When doing keyword research, understanding the intent behind the searched keyword can greatly impact the ways you conduct it. There are 3 main intents behind why users will search certain keywords Navigational, Informational and Transactional.
These searches are done with the intent of finding a specific website. If someone searches for “Nandos menu” then the intention is very clear; they’re looking to get a cheeky Nandos but would like to browse the menu beforehand.
These searches are done with the intent to answer a specific question or to learn more about something. These searches normally lead users to visit multiple websites either due to the need to look for more information or because the website they visited didn’t give the answers they were looking for. For example, if someone searches for “Nandos food reviews” then we can see the intent of their search is to find what other people think of the food at Nandos.
These searches are done with the intent to perform an action, which doesn’t necessarily have to be a purchase. Instead the action could be for a lead, like someone looking to get a quote for a loan. An example of a transactional search may be “Order Nandos online” which has the clear intent to buy food and to make their day a little tastier.
For most businesses, transactional intent keywords are of most interest as they will be the ones that drive conversions and are considered high intent keywords. On the other hand, navigational and informational are normally considered low intent keywords by companies. This is due to users looking for information and are in the early stages of the customer purchasing process. As a result, are unlikely to commit to buying anything right now.

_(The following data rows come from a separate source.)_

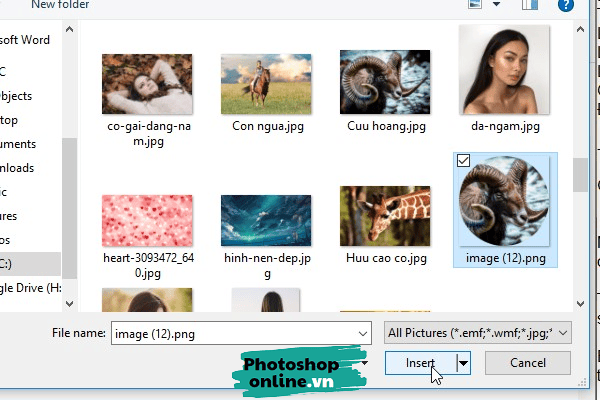Select the co-gai-dang-nam.jpg image
This screenshot has height=400, width=600.
tap(147, 81)
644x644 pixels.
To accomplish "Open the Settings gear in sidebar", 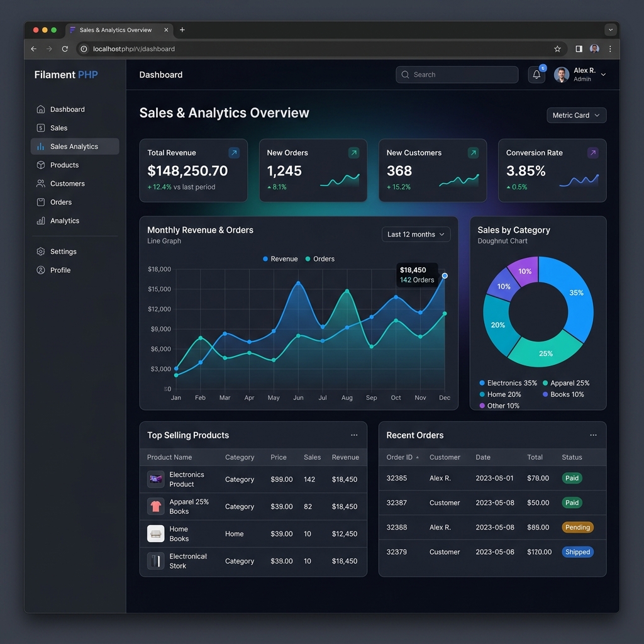I will (x=40, y=251).
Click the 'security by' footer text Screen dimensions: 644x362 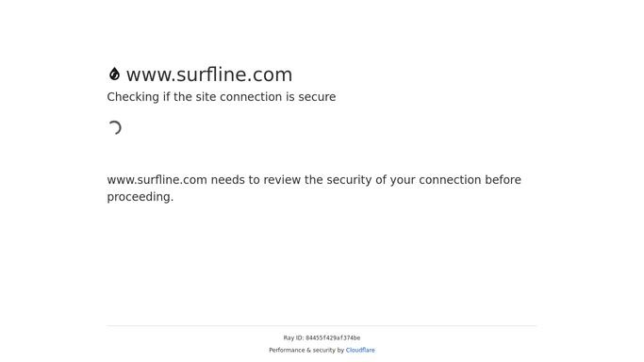click(328, 350)
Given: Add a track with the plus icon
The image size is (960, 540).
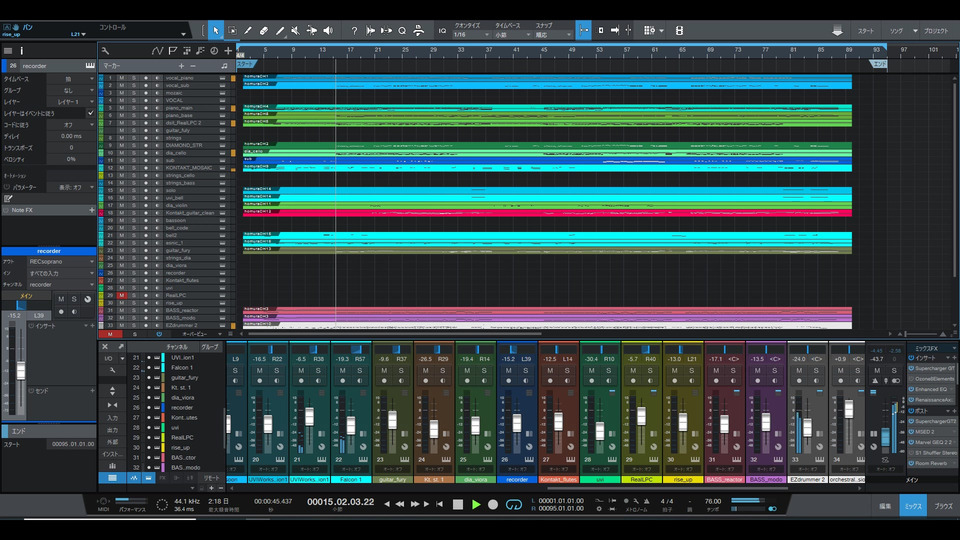Looking at the screenshot, I should (228, 50).
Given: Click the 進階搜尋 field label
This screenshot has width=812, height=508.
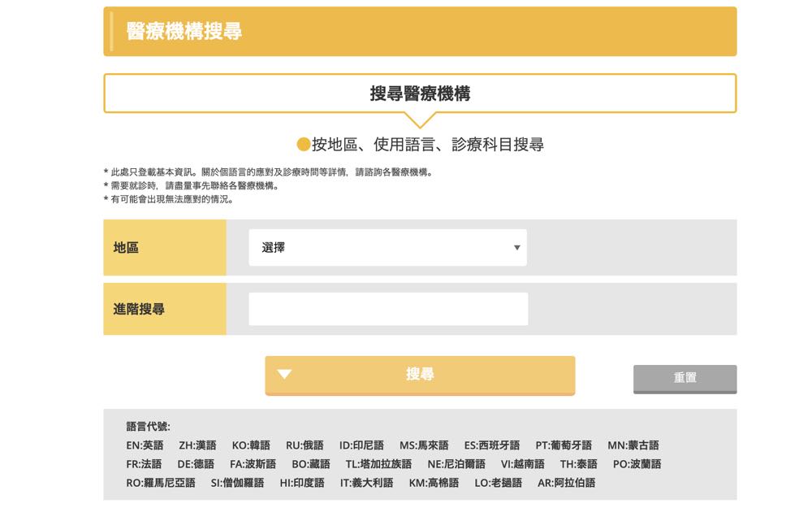Looking at the screenshot, I should [x=139, y=310].
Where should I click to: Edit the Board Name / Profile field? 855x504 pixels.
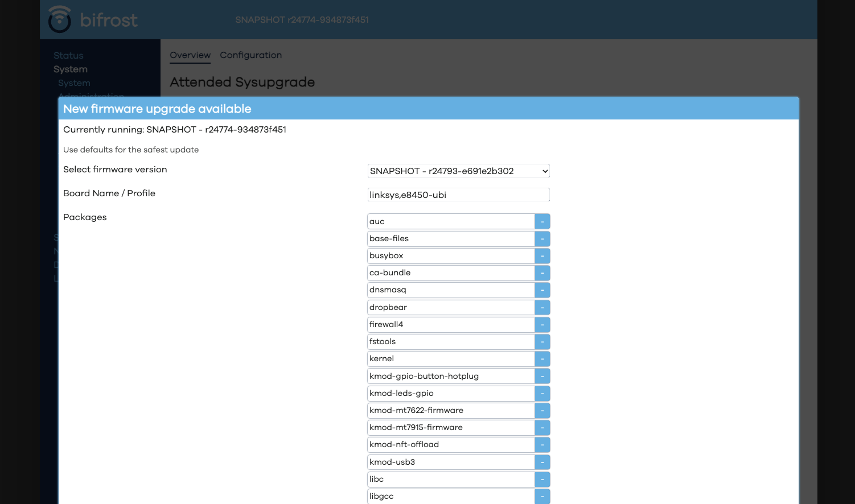(x=458, y=194)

High intent keywords are split into multiple categories being the “buy” keywords and the “product” keywords. Some examples of “buy” keywords are; buy, deals, discounts, sale, free delivery, offers etc.
These keywords have similar intents behind them as the user who is searching for them has decided to purchase. They are now looking for where to do it from. The “buy” keyword has the highest indicator of intent, however, the keywords still have a strong indication of purchasing intent.
As for “product” keywords, they also indicate a users’ intent to purchase. Some examples are specific products (e.g. “Playstation 5”), branded keywords (e.g. “Nandos half chicken”), product categories (e.g. winter coats, chicken marinade, gaming PCs), reviews, comparison, best, cheapest etc.
Depending on the keyword some are more valuable than others in the eyes of businesses. Branded or product-specific keywords may be more valuable than review or comparison keywords as the level of the intent behind these keywords is different. However, there is still some intent to purchase in these keywords.